Add caching, tracing, logging, and batching to the plugin

craigtmoore commented 3 months ago

Adds caching using Caffine cache, logging with java.util.logging, tracing using opentelemtry, and inserts the data into the database using batching. We have some builds on our Jenkins instance that have over 29,000 test results so we added these changes to optimize performance.

Fixes #412

Update DatabaseTestResultStorage:
- add caseResultsCache
- add packageResultsCache
- update publish() method to use batch updates to improve performance
- Add @WithSpan annotation to each method
- add logger
Update DatabaseTestResultStorageTest:
- add basic unit-test with a mocked database
- move duplicate code segments to constants and methods
- print tables with proper column widths (and truncate values that are too large)
Update pom.xml:
- add opentelemtry dependencies (for tracing)
- add caffine dependency (for caching)
- add dependency on kotlin-std-lib-jkd8 to fix dependency resolution issues
- tie the hpi goal to the compile phase
update docker-compose.yaml:
- add commented out 'mysql' database config
- add jaeger server
- add jenkins server with otel agent embedded
docker-compose-with-zipkin.yaml: same as docker-compose.yaml, but using zipkin instead of jaeger
Add Dockerfile: creates an instance of the Jenkins docker image that includes the opentelemetry agent jar file, used to generate theweatherman/jenkins:lts-jdk17-otel image.
Add setup_jenkins.sh: bash script for installing the plugin and configuring jenkins to store junit results in the databse (works with the docker-compose.yaml)

Testing done

I re-used the existing tests to verify that I've introduced no new regressions, but also addeed a new unit-test to the getCaseResults_mockDatabase() method and verify that it loads the data correctly.

Submitter checklist

[x] Make sure you are opening from a topic/feature/bugfix branch (right side) and not your main branch!
[x] Ensure that the pull request title represents the desired changelog entry
[x] Please describe what you did
[x] Link to relevant issues in GitHub or Jira
[NA] Link to relevant pull requests, esp. upstream and downstream changes
[x] Ensure you have provided tests - that demonstrates feature works or fixes the issue

craigtmoore commented 3 months ago

As far as testing goes, the unit-tests at our company are quite large, over 29,000 test results in a single build. We're looking into using a plugin like this, but the performance was quite poor when first tried it (which is why I looked at improving the performance). At first I deployed it using mysql instead of postgres because I could not connect the database to Jenkins.

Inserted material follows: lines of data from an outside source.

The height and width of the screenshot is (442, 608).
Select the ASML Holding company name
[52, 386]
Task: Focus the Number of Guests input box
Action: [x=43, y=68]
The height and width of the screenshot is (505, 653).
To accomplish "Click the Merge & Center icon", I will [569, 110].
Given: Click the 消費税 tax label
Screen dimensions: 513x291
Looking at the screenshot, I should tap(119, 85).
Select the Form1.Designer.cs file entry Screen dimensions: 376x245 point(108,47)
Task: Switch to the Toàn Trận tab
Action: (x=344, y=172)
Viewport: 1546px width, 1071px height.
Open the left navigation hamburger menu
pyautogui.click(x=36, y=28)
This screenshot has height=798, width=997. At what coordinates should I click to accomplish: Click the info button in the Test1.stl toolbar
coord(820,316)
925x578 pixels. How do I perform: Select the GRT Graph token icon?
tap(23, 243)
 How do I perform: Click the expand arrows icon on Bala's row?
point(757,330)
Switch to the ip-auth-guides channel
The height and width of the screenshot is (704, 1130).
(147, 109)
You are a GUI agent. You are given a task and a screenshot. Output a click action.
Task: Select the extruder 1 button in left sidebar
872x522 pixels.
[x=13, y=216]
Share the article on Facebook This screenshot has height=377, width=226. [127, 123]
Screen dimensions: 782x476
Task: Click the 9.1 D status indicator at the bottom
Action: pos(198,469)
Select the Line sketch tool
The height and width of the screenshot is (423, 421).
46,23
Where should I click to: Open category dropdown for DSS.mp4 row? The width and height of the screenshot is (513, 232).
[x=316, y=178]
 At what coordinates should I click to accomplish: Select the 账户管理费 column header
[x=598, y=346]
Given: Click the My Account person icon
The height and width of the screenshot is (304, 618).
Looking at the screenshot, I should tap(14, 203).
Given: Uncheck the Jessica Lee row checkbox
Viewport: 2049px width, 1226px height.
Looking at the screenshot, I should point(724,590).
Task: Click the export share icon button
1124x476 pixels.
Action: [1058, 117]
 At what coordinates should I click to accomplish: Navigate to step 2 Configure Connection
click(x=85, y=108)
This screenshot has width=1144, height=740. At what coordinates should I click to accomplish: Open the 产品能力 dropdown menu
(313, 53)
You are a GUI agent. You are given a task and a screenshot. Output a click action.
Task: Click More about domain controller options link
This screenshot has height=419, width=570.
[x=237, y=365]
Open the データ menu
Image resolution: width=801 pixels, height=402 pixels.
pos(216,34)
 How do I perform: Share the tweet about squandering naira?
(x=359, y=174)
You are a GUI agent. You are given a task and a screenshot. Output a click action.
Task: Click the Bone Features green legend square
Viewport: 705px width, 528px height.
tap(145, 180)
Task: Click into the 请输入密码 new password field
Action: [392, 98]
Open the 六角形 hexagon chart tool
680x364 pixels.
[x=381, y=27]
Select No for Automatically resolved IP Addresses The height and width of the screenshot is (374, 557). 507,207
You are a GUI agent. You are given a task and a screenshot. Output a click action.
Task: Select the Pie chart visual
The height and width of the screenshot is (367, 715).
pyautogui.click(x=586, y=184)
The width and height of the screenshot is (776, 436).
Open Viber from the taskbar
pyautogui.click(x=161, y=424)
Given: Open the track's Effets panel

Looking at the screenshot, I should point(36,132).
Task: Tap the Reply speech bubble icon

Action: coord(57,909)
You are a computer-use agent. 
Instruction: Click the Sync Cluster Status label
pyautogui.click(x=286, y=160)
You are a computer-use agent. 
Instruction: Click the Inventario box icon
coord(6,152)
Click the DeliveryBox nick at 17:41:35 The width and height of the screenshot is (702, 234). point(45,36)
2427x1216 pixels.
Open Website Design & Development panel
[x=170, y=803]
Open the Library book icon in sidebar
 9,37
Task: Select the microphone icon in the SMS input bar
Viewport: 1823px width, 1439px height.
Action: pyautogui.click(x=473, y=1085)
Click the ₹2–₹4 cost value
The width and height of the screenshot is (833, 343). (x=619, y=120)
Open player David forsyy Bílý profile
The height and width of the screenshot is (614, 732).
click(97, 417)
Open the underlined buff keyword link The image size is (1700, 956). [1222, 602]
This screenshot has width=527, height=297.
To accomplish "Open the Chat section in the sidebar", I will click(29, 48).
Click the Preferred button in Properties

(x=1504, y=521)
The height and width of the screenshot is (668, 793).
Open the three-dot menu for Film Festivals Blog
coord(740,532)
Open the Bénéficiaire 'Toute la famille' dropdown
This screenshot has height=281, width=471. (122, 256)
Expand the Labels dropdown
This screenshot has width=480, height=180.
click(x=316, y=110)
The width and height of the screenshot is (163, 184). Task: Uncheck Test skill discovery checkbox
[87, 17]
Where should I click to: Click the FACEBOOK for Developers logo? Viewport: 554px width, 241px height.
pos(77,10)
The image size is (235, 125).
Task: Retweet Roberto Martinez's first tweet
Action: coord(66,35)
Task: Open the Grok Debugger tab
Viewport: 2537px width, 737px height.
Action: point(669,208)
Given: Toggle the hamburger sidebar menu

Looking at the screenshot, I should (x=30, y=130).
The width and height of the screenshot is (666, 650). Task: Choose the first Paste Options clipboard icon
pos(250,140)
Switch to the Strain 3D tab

Once I was able to deploy it using and connect it to a dockerized mysql database, I ran the following pipeline:

pipeline {
    agent any
    stages {
        stage('Extract test results') {
            steps {
                sh 'unzip -o /tmp/archive.zip -d build'
            }
        }
    }
    post {
        always {
            junit 'build/**/TEST-*.xml'
        }
    }
}

Basically, I downloaded the zip file with the large number of test results from our production Jenkins server and then copied that to the Jenkins instance, using:

docker cp archive.zip junit-sql-storage-plugin-jenkins-1:/tmp/archive.zip

Then I ran the pipeline and it took a long time to store the test results (nearly 3 minutes to store the results using a mysql database). So I added open telemetry to the plugin so I could see where the bottlenecks were. I decided to add batching to the publish method to help reduce the time it takes to store the values. This certainly helped, but the other problem was loading the test results took a really long time. I thought it might have been that the queries were too slow, but it turned out that the junit plugin was calling the getAllPackageResults over 1500 times (which can takes 100s of milliseconds) so I added caching which reduced the processing time down to 10s of microseconds for each method call. I decided to take it one step further and cache the value returned by the retrieveCaseResults() method (which I renamed getCaseResults()), this also really helped because the case results query takes ~20ms to run and that takes a long time when there are over 29000 test results. Also, that query was being called by many of the meta-data methods, like:

getFailedTests
getSkippedTests
getPassedTests By caching the caseResults, we avoided running the query repeatedly and reduced the processing time to 10s of microseconds.

So to answer your comment, yes I did a lot of testing to verify that my changes improved the performance. The telemetry that I added was also very useful in figuring out the bottle necks.

craigtmoore commented 3 months ago

I think I've resolved all of your comments, please let me know if there is any thing else. I really appreciate all of the feedback. I'm going to do a bit more testing, especially with junit attachments plugin.